This report offers a summary of Phase I of a research project funded by the Australian Research Council through a DECRA Fellowship. The research locates belonging and dignity as social justice and human rights issues that are central to how well we live with ourselves and how we live with others. Specifically, this project surfaced how experiences of negative racialisation result in loss of dignity. Here, the concepts of dignity and racism are linked together to extrapolate how racialised experiences of humiliation, dehumanisation, devaluation, and minority stress result in diminished self-esteem, self-love, and self-image- and, consequently, fractured belonging.
In their landmark research, Elias and Paradies (2016) showed that race-based exclusion cost the Australian economy “an estimated $44.9 billion, or 3.6% of GDP, each year in the decade from 2001-11.” Their research documented how many years of healthy working life are lost due to the mental and physical health implications of racial stress resulting from what I refer to as compounding experiences of racial indignity. When people live their lives with a compromised sense of dignity, there are symbolic, social, material, economic and political consequences.
The research utilises the experiences of one of Australia’s most systemically disadvantaged migrant groups to explore an important contradiction: the idea that all people possess equal, inherent dignity versus the reality that race, a social construct, creates categories that assign unequal worth to those who are racialised within colonial modernities. To grapple with this contradiction, this research introduces the concept of Racial Dignity, which demonstrates how race profoundly shapes who is afforded dignity as a given and who must struggle for it.
It is possible for people to be “included” and yet still feel like they do not belong (Anderson et al., 2019; Gatwiri and Anderson, 2020). To date, there is a lack of consistent understanding within policy and public discourse in Australia about what belonging truly entails. In consideration of the experiences of marginalised groups, references to belonging are often synonymised with ideas of inclusion, social cohesion, and community harmony. Belonging, however, is an enmeshment of multiple factors, including structural positioning (citizenship, agency and identity) as well as emotion (safety, ease). It is the intersection between the structural and the emotional dimensions that foster the right to be.

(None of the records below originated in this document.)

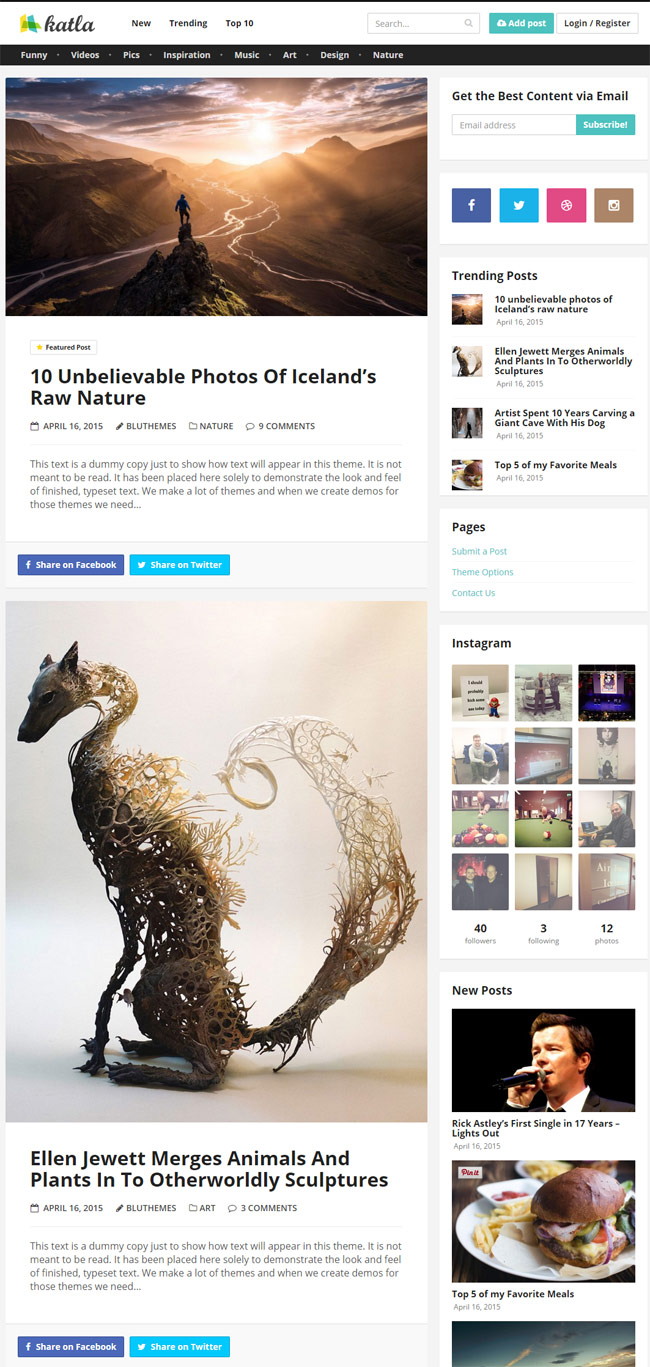650x1367 pixels.
Task: Click the Login / Register button
Action: click(597, 23)
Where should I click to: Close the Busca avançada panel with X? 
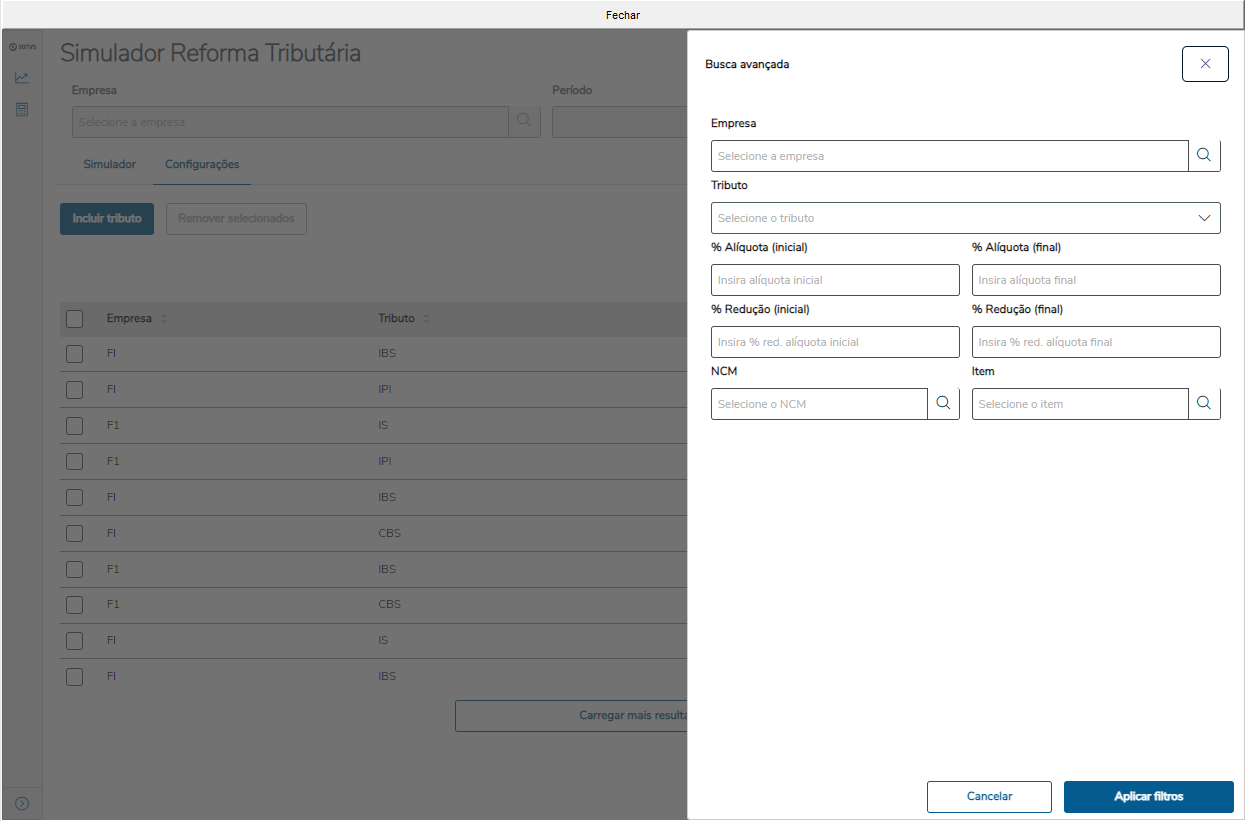coord(1204,64)
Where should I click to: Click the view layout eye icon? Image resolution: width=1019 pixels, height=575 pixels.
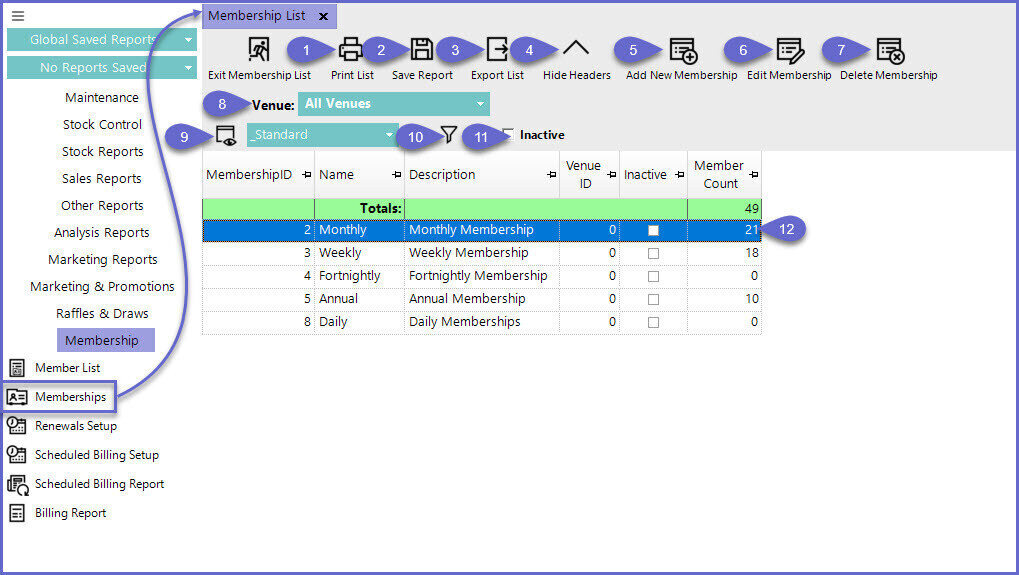pos(227,135)
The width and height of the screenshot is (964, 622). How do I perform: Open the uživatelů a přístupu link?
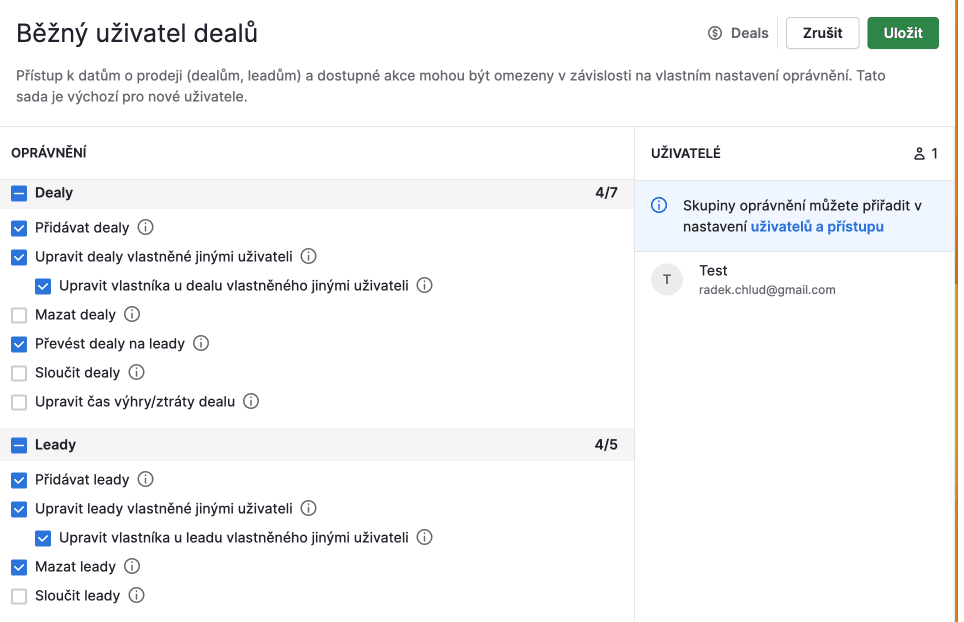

Australian studies have shown consistently that despite the strong emphasis on “celebrating diversity” and “inclusion” in Australia, those who occupy marginal identities have narratives of ‘outsiderness’ that are interwoven through their daily existence. This suggests that while the law can legislate for inclusion, the law is not equipped to help people feel belonging because belonging is not just a matter of including other people’s differences but rather a “more powerful force than any [diversity and inclusion] strategy could ever be” (Sands, 2019: np). It is within this context that this research attempts to isolate the what and the how of felt belonging is produced or facilitated.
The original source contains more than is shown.